In the entries below, begin at the line with "Task: Click the" and stop after the line with "Task: Select the"; output those lines exactly and omit the pictures.

[Pixel coordinate grounding data]
==============================

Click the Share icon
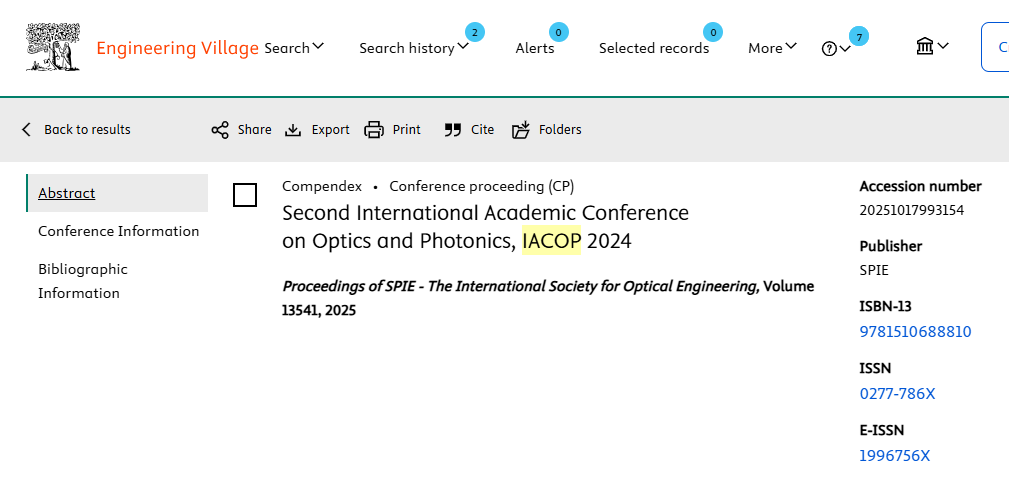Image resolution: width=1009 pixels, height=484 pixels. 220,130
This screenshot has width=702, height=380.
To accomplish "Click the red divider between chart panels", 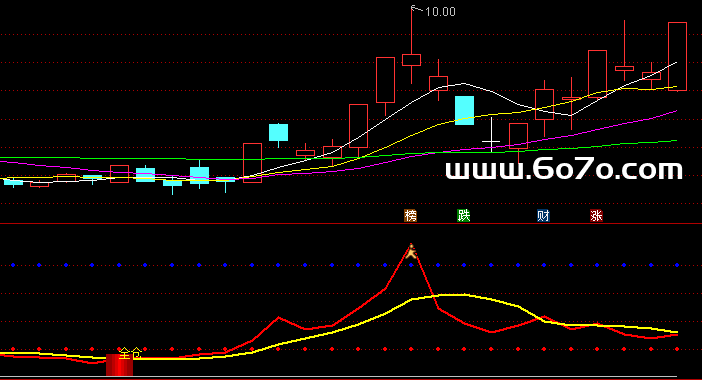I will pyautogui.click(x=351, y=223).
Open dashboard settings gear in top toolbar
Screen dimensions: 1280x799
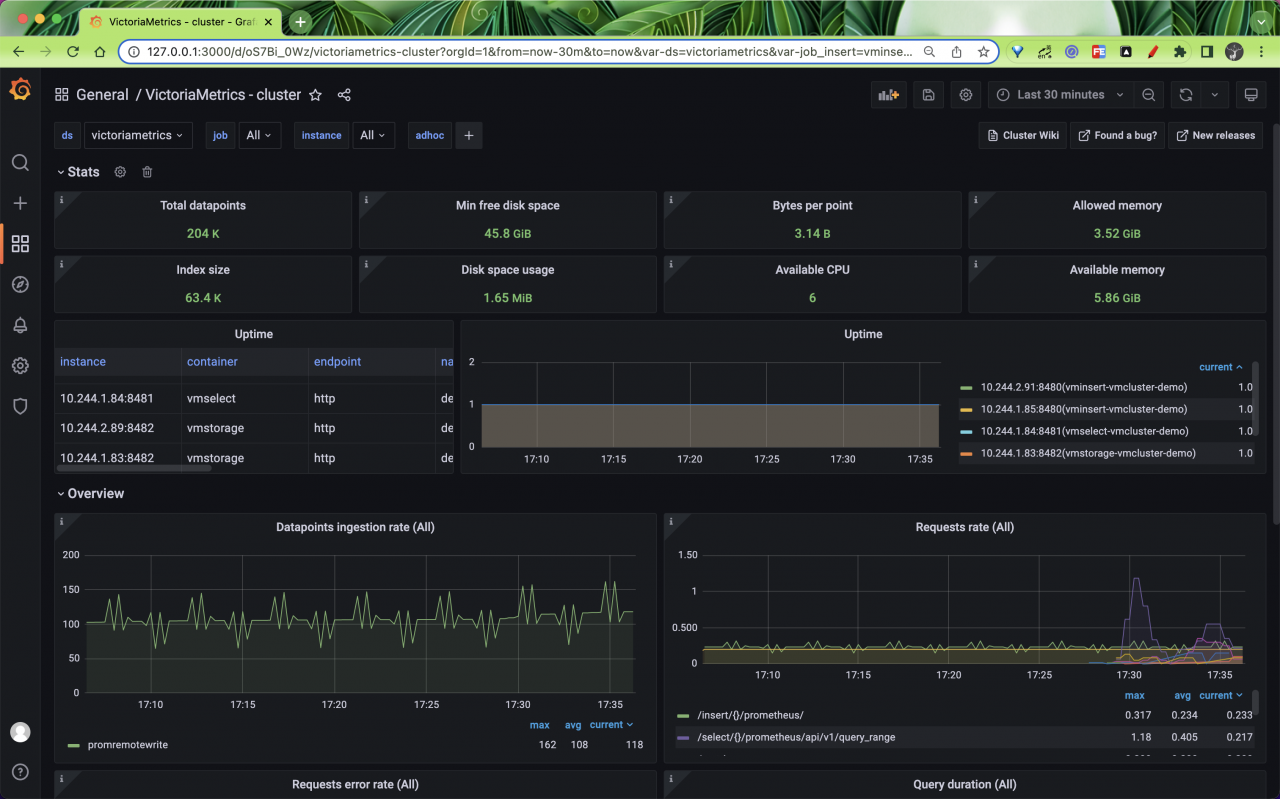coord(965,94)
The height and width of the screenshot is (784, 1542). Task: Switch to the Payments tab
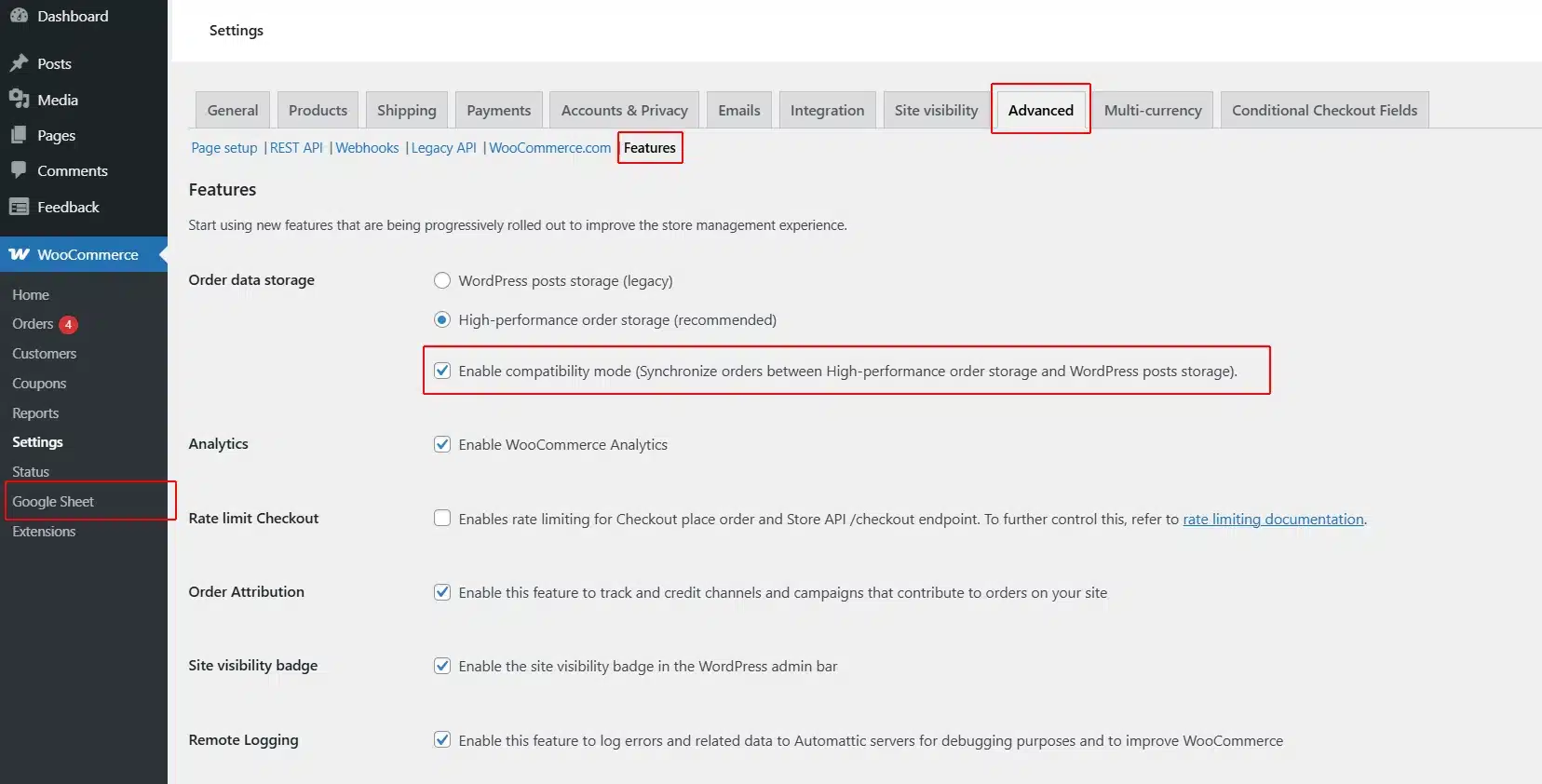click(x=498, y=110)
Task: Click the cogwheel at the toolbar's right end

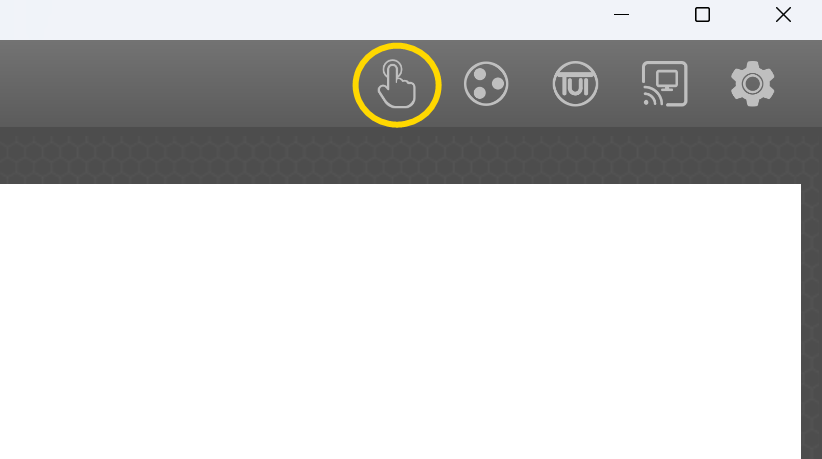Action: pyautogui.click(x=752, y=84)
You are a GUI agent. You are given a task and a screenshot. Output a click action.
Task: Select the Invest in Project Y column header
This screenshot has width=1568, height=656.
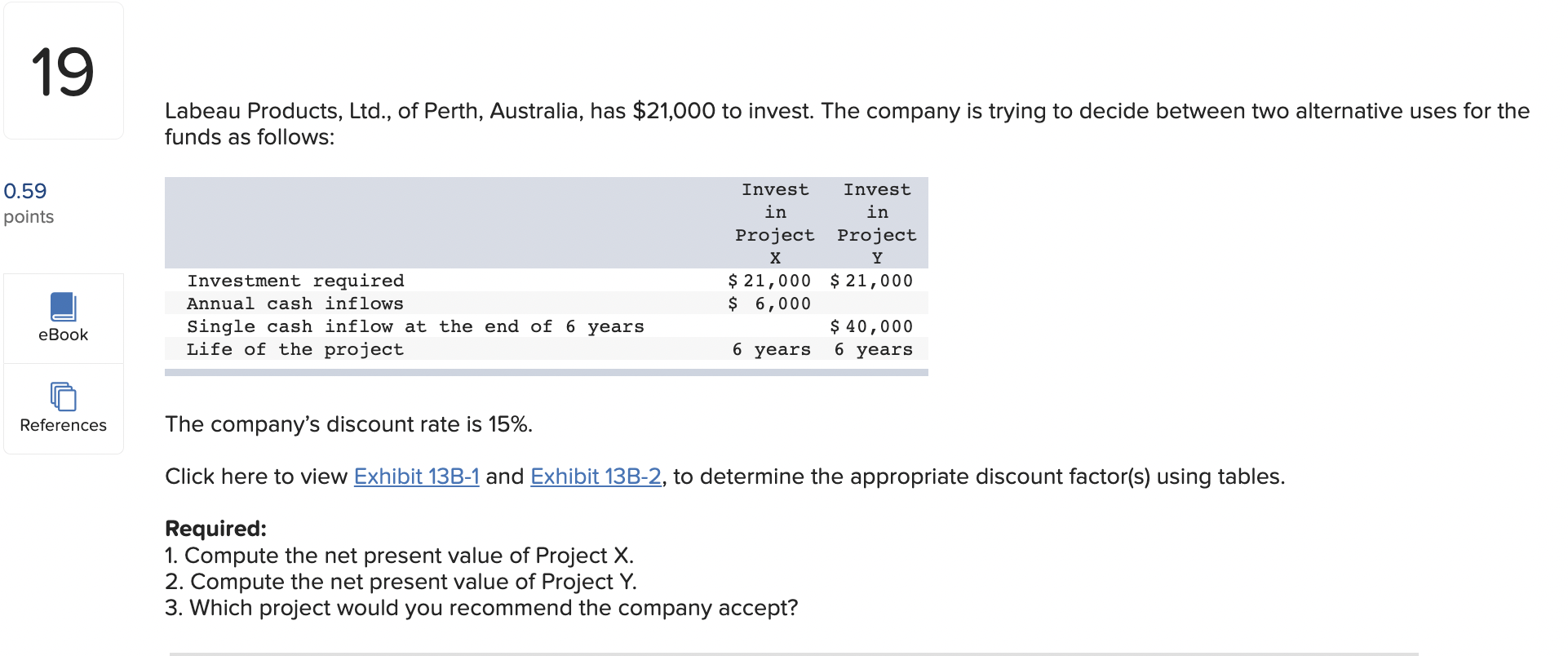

==============================

PROBLEM SOLUTION:
Task: Click the cogwheel at the toolbar's right end

Action: pyautogui.click(x=752, y=84)
You are a GUI agent. You are given a task and a screenshot. Output a click action.
Task: Select the Invest in Project Y column header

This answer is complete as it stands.